About this task: Please reproduce every entry, keeping each one exact.

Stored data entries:

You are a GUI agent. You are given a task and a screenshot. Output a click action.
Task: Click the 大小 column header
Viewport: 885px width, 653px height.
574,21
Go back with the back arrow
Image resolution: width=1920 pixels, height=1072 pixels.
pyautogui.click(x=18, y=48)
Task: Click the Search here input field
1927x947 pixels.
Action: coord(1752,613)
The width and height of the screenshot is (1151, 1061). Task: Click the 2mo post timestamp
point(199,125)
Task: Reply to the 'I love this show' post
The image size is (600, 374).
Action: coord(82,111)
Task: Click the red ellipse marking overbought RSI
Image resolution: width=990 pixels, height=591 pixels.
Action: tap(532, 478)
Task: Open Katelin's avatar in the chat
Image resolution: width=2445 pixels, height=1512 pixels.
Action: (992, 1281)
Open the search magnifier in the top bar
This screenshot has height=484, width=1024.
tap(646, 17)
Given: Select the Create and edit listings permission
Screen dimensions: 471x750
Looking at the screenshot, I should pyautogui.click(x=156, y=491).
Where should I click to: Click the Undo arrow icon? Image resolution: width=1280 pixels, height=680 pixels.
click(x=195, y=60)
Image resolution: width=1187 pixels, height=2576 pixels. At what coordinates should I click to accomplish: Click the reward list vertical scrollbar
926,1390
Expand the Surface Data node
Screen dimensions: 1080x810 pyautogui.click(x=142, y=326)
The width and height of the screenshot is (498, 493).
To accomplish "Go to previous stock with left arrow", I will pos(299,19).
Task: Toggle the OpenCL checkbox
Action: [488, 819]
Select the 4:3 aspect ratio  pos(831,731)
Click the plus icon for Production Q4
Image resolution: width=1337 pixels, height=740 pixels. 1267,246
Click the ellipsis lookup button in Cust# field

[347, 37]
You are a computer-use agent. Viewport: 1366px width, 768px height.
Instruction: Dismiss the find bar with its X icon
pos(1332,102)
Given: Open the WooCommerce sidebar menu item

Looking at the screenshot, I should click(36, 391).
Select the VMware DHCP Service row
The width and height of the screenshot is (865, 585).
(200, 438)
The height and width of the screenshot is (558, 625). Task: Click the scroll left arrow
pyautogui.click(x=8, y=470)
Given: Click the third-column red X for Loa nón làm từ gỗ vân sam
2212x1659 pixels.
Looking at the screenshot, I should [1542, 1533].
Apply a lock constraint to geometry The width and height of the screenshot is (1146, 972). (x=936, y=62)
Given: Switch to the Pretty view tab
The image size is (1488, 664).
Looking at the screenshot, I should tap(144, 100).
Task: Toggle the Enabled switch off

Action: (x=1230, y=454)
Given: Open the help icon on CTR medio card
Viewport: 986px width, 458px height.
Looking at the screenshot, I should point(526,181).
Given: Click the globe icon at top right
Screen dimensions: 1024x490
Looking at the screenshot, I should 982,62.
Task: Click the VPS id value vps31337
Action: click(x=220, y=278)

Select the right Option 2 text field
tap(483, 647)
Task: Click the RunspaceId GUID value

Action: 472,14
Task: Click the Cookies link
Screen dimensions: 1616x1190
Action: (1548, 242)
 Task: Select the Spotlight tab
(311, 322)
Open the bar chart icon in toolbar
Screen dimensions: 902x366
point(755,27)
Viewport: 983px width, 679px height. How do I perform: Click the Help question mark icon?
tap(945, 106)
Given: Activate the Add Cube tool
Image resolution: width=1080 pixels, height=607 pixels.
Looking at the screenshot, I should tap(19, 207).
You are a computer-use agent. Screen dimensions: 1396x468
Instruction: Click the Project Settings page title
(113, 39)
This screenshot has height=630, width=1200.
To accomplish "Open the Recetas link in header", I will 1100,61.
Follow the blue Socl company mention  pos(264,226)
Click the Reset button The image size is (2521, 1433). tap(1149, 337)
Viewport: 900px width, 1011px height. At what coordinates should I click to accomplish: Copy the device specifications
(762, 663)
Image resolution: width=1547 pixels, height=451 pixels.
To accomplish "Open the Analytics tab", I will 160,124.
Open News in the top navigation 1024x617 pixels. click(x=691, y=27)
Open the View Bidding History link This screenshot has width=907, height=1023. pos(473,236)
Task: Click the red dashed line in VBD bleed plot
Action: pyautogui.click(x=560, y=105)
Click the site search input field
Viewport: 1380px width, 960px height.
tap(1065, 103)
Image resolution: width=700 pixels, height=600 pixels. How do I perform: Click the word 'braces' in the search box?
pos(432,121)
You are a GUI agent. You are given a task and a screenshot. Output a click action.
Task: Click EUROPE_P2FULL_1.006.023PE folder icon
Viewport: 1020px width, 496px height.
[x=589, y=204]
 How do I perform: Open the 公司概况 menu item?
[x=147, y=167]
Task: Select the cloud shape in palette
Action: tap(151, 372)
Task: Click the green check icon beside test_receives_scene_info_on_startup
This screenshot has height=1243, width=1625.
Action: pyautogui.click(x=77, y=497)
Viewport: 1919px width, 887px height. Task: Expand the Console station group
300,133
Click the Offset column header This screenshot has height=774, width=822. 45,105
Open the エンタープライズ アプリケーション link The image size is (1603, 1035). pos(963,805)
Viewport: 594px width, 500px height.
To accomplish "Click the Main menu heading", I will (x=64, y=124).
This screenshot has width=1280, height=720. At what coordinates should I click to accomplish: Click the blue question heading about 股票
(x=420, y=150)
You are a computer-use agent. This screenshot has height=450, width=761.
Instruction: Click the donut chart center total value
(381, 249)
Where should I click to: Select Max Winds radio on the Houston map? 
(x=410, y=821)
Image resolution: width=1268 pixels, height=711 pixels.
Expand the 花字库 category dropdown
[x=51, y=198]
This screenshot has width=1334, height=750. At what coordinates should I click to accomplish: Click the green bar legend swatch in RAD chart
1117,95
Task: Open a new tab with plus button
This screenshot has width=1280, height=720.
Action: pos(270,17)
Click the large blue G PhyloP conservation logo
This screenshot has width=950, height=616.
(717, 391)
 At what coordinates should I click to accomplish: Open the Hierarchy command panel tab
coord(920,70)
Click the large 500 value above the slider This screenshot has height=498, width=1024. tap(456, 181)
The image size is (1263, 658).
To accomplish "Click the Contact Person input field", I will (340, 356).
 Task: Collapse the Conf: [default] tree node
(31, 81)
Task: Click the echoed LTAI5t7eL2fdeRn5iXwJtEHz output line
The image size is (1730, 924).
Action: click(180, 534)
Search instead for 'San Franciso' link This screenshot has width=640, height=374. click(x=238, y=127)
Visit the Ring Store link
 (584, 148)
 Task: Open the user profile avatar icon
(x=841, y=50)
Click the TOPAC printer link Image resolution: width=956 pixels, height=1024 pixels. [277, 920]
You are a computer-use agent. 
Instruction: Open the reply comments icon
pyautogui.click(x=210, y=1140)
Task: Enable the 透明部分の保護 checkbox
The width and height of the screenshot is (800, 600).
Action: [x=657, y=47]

Exercise solution:
You are a GUI agent. You are given a task and a screenshot. Output a click action.
Task: Click the 大小 column header
Viewport: 885px width, 653px height.
574,21
Go back with the back arrow
Image resolution: width=1920 pixels, height=1072 pixels.
pyautogui.click(x=18, y=48)
Task: Click the Search here input field
1927x947 pixels.
Action: coord(1752,613)
The width and height of the screenshot is (1151, 1061). Task: Click the 2mo post timestamp
point(199,125)
Task: Reply to the 'I love this show' post
The image size is (600, 374).
Action: coord(82,111)
Task: Click the red ellipse marking overbought RSI
Image resolution: width=990 pixels, height=591 pixels.
Action: tap(532, 478)
Task: Open Katelin's avatar in the chat
Image resolution: width=2445 pixels, height=1512 pixels.
Action: (992, 1281)
Open the search magnifier in the top bar
This screenshot has height=484, width=1024.
tap(646, 17)
Given: Select the Create and edit listings permission
Screen dimensions: 471x750
Looking at the screenshot, I should pyautogui.click(x=156, y=491).
Where should I click to: Click the Undo arrow icon? Image resolution: width=1280 pixels, height=680 pixels.
click(x=195, y=60)
Image resolution: width=1187 pixels, height=2576 pixels. At what coordinates should I click to accomplish: Click the reward list vertical scrollbar
926,1390
Expand the Surface Data node
Screen dimensions: 1080x810 pyautogui.click(x=142, y=326)
The width and height of the screenshot is (498, 493).
To accomplish "Go to previous stock with left arrow", I will pos(299,19).
Task: Toggle the OpenCL checkbox
Action: [488, 819]
Select the 4:3 aspect ratio  pos(831,731)
Click the plus icon for Production Q4
Image resolution: width=1337 pixels, height=740 pixels. 1267,246
Click the ellipsis lookup button in Cust# field

[347, 37]
You are a computer-use agent. Viewport: 1366px width, 768px height.
Instruction: Dismiss the find bar with its X icon
pos(1332,102)
Given: Open the WooCommerce sidebar menu item

Looking at the screenshot, I should click(36, 391).
Select the VMware DHCP Service row
The width and height of the screenshot is (865, 585).
(200, 438)
The height and width of the screenshot is (558, 625). Task: Click the scroll left arrow
pyautogui.click(x=8, y=470)
Given: Click the third-column red X for Loa nón làm từ gỗ vân sam
2212x1659 pixels.
Looking at the screenshot, I should [1542, 1533].
Apply a lock constraint to geometry The width and height of the screenshot is (1146, 972). (x=936, y=62)
Given: Switch to the Pretty view tab
The image size is (1488, 664).
Looking at the screenshot, I should tap(144, 100).
Task: Toggle the Enabled switch off

Action: (x=1230, y=454)
Given: Open the help icon on CTR medio card
Viewport: 986px width, 458px height.
Looking at the screenshot, I should point(526,181).
Given: Click the globe icon at top right
Screen dimensions: 1024x490
Looking at the screenshot, I should 982,62.
Task: Click the VPS id value vps31337
Action: click(x=220, y=278)

Select the right Option 2 text field
tap(483, 647)
Task: Click the RunspaceId GUID value

Action: 472,14
Task: Click the Cookies link
Screen dimensions: 1616x1190
Action: (1548, 242)
 Task: Select the Spotlight tab
(311, 322)
Open the bar chart icon in toolbar
Screen dimensions: 902x366
point(755,27)
Viewport: 983px width, 679px height. How do I perform: Click the Help question mark icon?
tap(945, 106)
Given: Activate the Add Cube tool
Image resolution: width=1080 pixels, height=607 pixels.
Looking at the screenshot, I should tap(19, 207).
You are a computer-use agent. Screen dimensions: 1396x468
Instruction: Click the Project Settings page title
(113, 39)
This screenshot has height=630, width=1200.
To accomplish "Open the Recetas link in header", I will 1100,61.
Follow the blue Socl company mention  pos(264,226)
Click the Reset button The image size is (2521, 1433). tap(1149, 337)
Viewport: 900px width, 1011px height. At what coordinates should I click to accomplish: Copy the device specifications
(762, 663)
Image resolution: width=1547 pixels, height=451 pixels.
To accomplish "Open the Analytics tab", I will 160,124.
Open News in the top navigation 1024x617 pixels. click(x=691, y=27)
Open the View Bidding History link This screenshot has width=907, height=1023. pos(473,236)
Task: Click the red dashed line in VBD bleed plot
Action: pyautogui.click(x=560, y=105)
Click the site search input field
Viewport: 1380px width, 960px height.
tap(1065, 103)
Image resolution: width=700 pixels, height=600 pixels. How do I perform: Click the word 'braces' in the search box?
pos(432,121)
You are a GUI agent. You are given a task and a screenshot. Output a click action.
Task: Click EUROPE_P2FULL_1.006.023PE folder icon
Viewport: 1020px width, 496px height.
[x=589, y=204]
 How do I perform: Open the 公司概况 menu item?
[x=147, y=167]
Task: Select the cloud shape in palette
Action: tap(151, 372)
Task: Click the green check icon beside test_receives_scene_info_on_startup
This screenshot has height=1243, width=1625.
Action: pyautogui.click(x=77, y=497)
Viewport: 1919px width, 887px height. Task: Expand the Console station group
300,133
Click the Offset column header This screenshot has height=774, width=822. 45,105
Open the エンタープライズ アプリケーション link The image size is (1603, 1035). pos(963,805)
Viewport: 594px width, 500px height.
To accomplish "Click the Main menu heading", I will (x=64, y=124).
This screenshot has width=1280, height=720. At what coordinates should I click to accomplish: Click the blue question heading about 股票
(x=420, y=150)
You are a computer-use agent. This screenshot has height=450, width=761.
Instruction: Click the donut chart center total value
(381, 249)
Where should I click to: Select Max Winds radio on the Houston map? 
(x=410, y=821)
Image resolution: width=1268 pixels, height=711 pixels.
Expand the 花字库 category dropdown
[x=51, y=198]
This screenshot has width=1334, height=750. At what coordinates should I click to accomplish: Click the green bar legend swatch in RAD chart
1117,95
Task: Open a new tab with plus button
This screenshot has width=1280, height=720.
Action: pos(270,17)
Click the large blue G PhyloP conservation logo
This screenshot has width=950, height=616.
(717, 391)
 At what coordinates should I click to accomplish: Open the Hierarchy command panel tab
coord(920,70)
Click the large 500 value above the slider This screenshot has height=498, width=1024. tap(456, 181)
The image size is (1263, 658).
To accomplish "Click the Contact Person input field", I will (340, 356).
 Task: Collapse the Conf: [default] tree node
(31, 81)
Task: Click the echoed LTAI5t7eL2fdeRn5iXwJtEHz output line
The image size is (1730, 924).
Action: click(180, 534)
Search instead for 'San Franciso' link This screenshot has width=640, height=374. click(x=238, y=127)
Visit the Ring Store link
 (584, 148)
 Task: Open the user profile avatar icon
(x=841, y=50)
Click the TOPAC printer link Image resolution: width=956 pixels, height=1024 pixels. [277, 920]
You are a computer-use agent. 
Instruction: Open the reply comments icon
pyautogui.click(x=210, y=1140)
Task: Enable the 透明部分の保護 checkbox
The width and height of the screenshot is (800, 600).
Action: [x=657, y=47]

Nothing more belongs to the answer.